_REQUIRED ACTION_
The answer should contain every entry below, copied exactly.

[Collected data entries]
◇ ◇ ◇ ◇ ◇
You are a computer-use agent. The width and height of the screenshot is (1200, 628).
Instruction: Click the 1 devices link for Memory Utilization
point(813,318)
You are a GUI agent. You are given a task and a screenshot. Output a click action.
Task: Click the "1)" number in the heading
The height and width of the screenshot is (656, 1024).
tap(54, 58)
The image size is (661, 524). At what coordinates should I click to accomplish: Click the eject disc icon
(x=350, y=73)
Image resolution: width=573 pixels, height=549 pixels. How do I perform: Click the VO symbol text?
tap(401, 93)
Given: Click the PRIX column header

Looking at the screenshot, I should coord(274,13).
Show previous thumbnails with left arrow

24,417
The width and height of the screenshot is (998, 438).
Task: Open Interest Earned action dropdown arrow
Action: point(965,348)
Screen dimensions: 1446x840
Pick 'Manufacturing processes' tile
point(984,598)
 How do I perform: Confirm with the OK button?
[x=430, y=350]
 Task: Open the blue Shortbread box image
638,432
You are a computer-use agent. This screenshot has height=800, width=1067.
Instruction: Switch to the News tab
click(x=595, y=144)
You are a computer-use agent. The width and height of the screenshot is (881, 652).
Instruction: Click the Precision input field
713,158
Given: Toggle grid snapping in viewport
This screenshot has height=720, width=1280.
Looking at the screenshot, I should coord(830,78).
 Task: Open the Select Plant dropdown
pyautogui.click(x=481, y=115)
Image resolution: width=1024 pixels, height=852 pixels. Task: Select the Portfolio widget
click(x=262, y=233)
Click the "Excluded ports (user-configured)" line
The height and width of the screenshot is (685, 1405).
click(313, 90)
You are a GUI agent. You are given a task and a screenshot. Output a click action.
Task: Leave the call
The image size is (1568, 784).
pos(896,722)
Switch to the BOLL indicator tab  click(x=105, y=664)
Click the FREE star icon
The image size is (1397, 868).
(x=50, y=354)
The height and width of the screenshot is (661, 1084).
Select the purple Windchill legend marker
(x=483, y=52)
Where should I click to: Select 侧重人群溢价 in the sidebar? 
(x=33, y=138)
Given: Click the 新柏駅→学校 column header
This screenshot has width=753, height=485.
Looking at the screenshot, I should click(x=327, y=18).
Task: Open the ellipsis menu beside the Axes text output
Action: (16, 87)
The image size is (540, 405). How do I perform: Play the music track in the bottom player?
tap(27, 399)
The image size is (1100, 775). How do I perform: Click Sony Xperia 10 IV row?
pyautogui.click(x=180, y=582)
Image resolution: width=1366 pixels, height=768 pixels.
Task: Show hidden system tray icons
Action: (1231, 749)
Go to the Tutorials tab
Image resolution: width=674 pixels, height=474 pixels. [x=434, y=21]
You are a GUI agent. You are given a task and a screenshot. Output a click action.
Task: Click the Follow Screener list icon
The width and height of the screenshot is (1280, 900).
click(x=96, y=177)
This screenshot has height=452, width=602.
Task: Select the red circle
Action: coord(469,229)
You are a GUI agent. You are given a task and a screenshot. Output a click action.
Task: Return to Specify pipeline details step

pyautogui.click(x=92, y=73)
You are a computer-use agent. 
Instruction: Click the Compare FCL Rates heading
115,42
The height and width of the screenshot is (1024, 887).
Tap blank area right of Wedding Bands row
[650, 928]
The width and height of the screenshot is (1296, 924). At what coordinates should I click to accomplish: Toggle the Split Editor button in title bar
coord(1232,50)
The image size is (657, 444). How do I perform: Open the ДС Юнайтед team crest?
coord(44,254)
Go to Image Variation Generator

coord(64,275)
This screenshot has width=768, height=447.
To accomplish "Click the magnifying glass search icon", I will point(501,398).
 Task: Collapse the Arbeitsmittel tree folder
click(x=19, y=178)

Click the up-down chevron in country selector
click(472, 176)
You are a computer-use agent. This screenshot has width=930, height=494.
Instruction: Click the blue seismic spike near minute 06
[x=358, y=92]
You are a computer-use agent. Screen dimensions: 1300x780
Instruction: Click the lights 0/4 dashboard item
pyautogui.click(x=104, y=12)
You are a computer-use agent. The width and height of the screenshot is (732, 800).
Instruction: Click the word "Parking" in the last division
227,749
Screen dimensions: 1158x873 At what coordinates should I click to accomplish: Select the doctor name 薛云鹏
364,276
◇ ◇ ◇ ◇ ◇
_OUTPUT_
You are a computer-use agent. The width and height of the screenshot is (1200, 628).
Instruction: Click the 1 devices link for Memory Utilization
point(813,318)
You are a GUI agent. You are given a task and a screenshot. Output a click action.
Task: Click the "1)" number in the heading
The height and width of the screenshot is (656, 1024).
tap(54, 58)
The image size is (661, 524). At what coordinates should I click to accomplish: Click the eject disc icon
(x=350, y=73)
Image resolution: width=573 pixels, height=549 pixels. How do I perform: Click the VO symbol text?
tap(401, 93)
Given: Click the PRIX column header

Looking at the screenshot, I should coord(274,13).
Show previous thumbnails with left arrow

24,417
The width and height of the screenshot is (998, 438).
Task: Open Interest Earned action dropdown arrow
Action: point(965,348)
Screen dimensions: 1446x840
Pick 'Manufacturing processes' tile
point(984,598)
 How do I perform: Confirm with the OK button?
[x=430, y=350]
 Task: Open the blue Shortbread box image
638,432
You are a computer-use agent. This screenshot has height=800, width=1067.
Instruction: Switch to the News tab
click(x=595, y=144)
You are a computer-use agent. The width and height of the screenshot is (881, 652).
Instruction: Click the Precision input field
713,158
Given: Toggle grid snapping in viewport
This screenshot has height=720, width=1280.
Looking at the screenshot, I should coord(830,78).
 Task: Open the Select Plant dropdown
pyautogui.click(x=481, y=115)
Image resolution: width=1024 pixels, height=852 pixels. Task: Select the Portfolio widget
click(x=262, y=233)
Click the "Excluded ports (user-configured)" line
The height and width of the screenshot is (685, 1405).
click(313, 90)
You are a GUI agent. You are given a task and a screenshot. Output a click action.
Task: Leave the call
The image size is (1568, 784).
pos(896,722)
Switch to the BOLL indicator tab  click(x=105, y=664)
Click the FREE star icon
The image size is (1397, 868).
(x=50, y=354)
The height and width of the screenshot is (661, 1084).
Select the purple Windchill legend marker
(x=483, y=52)
Where should I click to: Select 侧重人群溢价 in the sidebar? 
(x=33, y=138)
Given: Click the 新柏駅→学校 column header
This screenshot has width=753, height=485.
Looking at the screenshot, I should click(x=327, y=18).
Task: Open the ellipsis menu beside the Axes text output
Action: (16, 87)
The image size is (540, 405). How do I perform: Play the music track in the bottom player?
tap(27, 399)
The image size is (1100, 775). How do I perform: Click Sony Xperia 10 IV row?
pyautogui.click(x=180, y=582)
Image resolution: width=1366 pixels, height=768 pixels.
Task: Show hidden system tray icons
Action: (1231, 749)
Go to the Tutorials tab
Image resolution: width=674 pixels, height=474 pixels. [x=434, y=21]
You are a GUI agent. You are given a task and a screenshot. Output a click action.
Task: Click the Follow Screener list icon
The width and height of the screenshot is (1280, 900).
click(x=96, y=177)
This screenshot has height=452, width=602.
Task: Select the red circle
Action: coord(469,229)
You are a GUI agent. You are given a task and a screenshot. Output a click action.
Task: Return to Specify pipeline details step

pyautogui.click(x=92, y=73)
You are a computer-use agent. 
Instruction: Click the Compare FCL Rates heading
115,42
The height and width of the screenshot is (1024, 887).
Tap blank area right of Wedding Bands row
[650, 928]
The width and height of the screenshot is (1296, 924). At what coordinates should I click to accomplish: Toggle the Split Editor button in title bar
coord(1232,50)
The image size is (657, 444). How do I perform: Open the ДС Юнайтед team crest?
coord(44,254)
Go to Image Variation Generator

coord(64,275)
This screenshot has width=768, height=447.
To accomplish "Click the magnifying glass search icon", I will point(501,398).
 Task: Collapse the Arbeitsmittel tree folder
click(x=19, y=178)

Click the up-down chevron in country selector
click(472, 176)
You are a computer-use agent. This screenshot has width=930, height=494.
Instruction: Click the blue seismic spike near minute 06
[x=358, y=92]
You are a computer-use agent. Screen dimensions: 1300x780
Instruction: Click the lights 0/4 dashboard item
pyautogui.click(x=104, y=12)
You are a computer-use agent. The width and height of the screenshot is (732, 800).
Instruction: Click the word "Parking" in the last division
227,749
Screen dimensions: 1158x873 At what coordinates should I click to accomplish: Select the doctor name 薛云鹏
364,276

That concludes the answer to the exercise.